When two people buy a home together, they can make a joint ownership agreement. If they include the “right of survivorship” in this agreement, it means that if one owner passes away, the property automatically goes to the surviving owner without the need for a complicated legal process called probate. It’s a good idea to set up this arrangement when you initially purchase the property because adding someone to the property deed later on can be expensive.
When you open a bank account or buy life insurance, you often get to pick a beneficiary. This is the person who will receive the money or assets when you pass away, and it’s a way to avoid the complicated probate process. In some states, you can also create a special certificate called a “transfer-on-death” for real estate you own. This means that the property will automatically go to someone you choose after you pass away.
But here’s an important tip: Remember to keep your beneficiary choices up to date. Many people forget to update these after big life changes like a divorce or when someone they’ve chosen passes away. If you don’t update your beneficiaries, it can lead to your ex-spouse getting everything or your assets having to go through probate, which can be a long and expensive legal process.
Giving Inheritance Away
Before you pass away, you have the option to intentionally transfer most of your assets to your family members or other chosen beneficiaries. If you no longer own these assets when you die, they won’t be subject to the probate process. It’s worth noting that many assets, especially those valued at $11,000 or less, can be given to someone as a gift without incurring federal tax penalties. You’re allowed to make this kind of gift to a person once every year. By doing this, you can greatly decrease the total value of your assets that have to go through the probate process after your passing.
Avoiding Probate for Smaller Estates
In certain states, it can be easier to avoid probate if the person passing away has only a small estate. To be considered small, the amount of the estate will vary based on where you live.
It can be very beneficial for heirs to avoid the probate process in South Carolina. Between the fees, costs, and stress, the process can be daunting and overwhelming. If you want to learn more about how to avoid probate in South Carolina, reach out to us today!
Looking to learn more? Contact us to see how to avoid probate court in South Carolina!
Frequently Asked Questions
Why should I avoid probate in South Carolina?
Avoiding probate in South Carolina is advisable due to the associated costs, time delays, and complexities involved in settling an estate through the probate process. It can help your family by reducing expenses and streamlining the inheritance process.
What is a revocable living trust, and how can it help me avoid probate?
A revocable living trust is a legal arrangement in which you place your assets.
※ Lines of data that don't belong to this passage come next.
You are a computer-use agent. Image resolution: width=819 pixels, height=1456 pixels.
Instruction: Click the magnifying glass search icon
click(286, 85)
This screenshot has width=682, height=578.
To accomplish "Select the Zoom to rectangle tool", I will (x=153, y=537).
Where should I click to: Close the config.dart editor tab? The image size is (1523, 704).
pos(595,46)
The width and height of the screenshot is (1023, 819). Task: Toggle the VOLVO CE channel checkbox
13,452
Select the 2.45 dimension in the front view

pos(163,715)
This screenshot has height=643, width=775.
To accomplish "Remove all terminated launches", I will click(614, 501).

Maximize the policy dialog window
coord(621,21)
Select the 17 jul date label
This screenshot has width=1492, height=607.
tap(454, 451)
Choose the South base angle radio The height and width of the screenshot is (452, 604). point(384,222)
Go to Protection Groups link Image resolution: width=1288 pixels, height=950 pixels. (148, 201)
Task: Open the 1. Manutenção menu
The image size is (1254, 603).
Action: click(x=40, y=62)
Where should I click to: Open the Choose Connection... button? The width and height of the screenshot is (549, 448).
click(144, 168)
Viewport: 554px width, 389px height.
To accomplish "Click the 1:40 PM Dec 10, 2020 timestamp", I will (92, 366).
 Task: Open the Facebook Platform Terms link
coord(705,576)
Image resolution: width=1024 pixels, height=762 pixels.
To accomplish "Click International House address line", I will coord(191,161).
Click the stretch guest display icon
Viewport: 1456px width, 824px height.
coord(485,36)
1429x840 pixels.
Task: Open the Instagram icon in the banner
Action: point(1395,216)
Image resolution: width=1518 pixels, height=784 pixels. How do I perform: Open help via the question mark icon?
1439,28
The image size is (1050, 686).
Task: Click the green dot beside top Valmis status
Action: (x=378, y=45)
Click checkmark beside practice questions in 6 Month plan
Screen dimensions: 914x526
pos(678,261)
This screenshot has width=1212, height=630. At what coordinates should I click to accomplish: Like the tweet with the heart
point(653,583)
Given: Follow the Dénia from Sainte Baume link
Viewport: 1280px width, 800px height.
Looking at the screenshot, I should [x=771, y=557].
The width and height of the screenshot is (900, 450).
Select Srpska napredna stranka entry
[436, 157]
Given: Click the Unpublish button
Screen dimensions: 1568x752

It allows you to retain control over these assets while designating beneficiaries. Assets within the trust do not go through probate when you pass away, simplifying the transfer process.
How can joint ownership with the “right of survivorship” help avoid probate?
Joint ownership with the “right of survivorship” means that when one owner of a property passes away, their share automatically goes to the surviving owner without probate. This arrangement can save time and legal expenses.
What are beneficiary designations, and how do they help avoid probate?
Beneficiary designations are instructions you provide for assets like bank accounts and life insurance policies, specifying who will receive them upon your passing. This bypasses probate and ensures a smooth transfer to your chosen beneficiaries.
How can I decrease the probate process for assets valued at $11,000 or less?
You can decrease the probate process for smaller assets by intentionally transferring them to your chosen beneficiaries before your passing. Additionally, gifts of assets valued at $11,000 or less can be given annually without incurring federal tax penalties, further simplifying the process.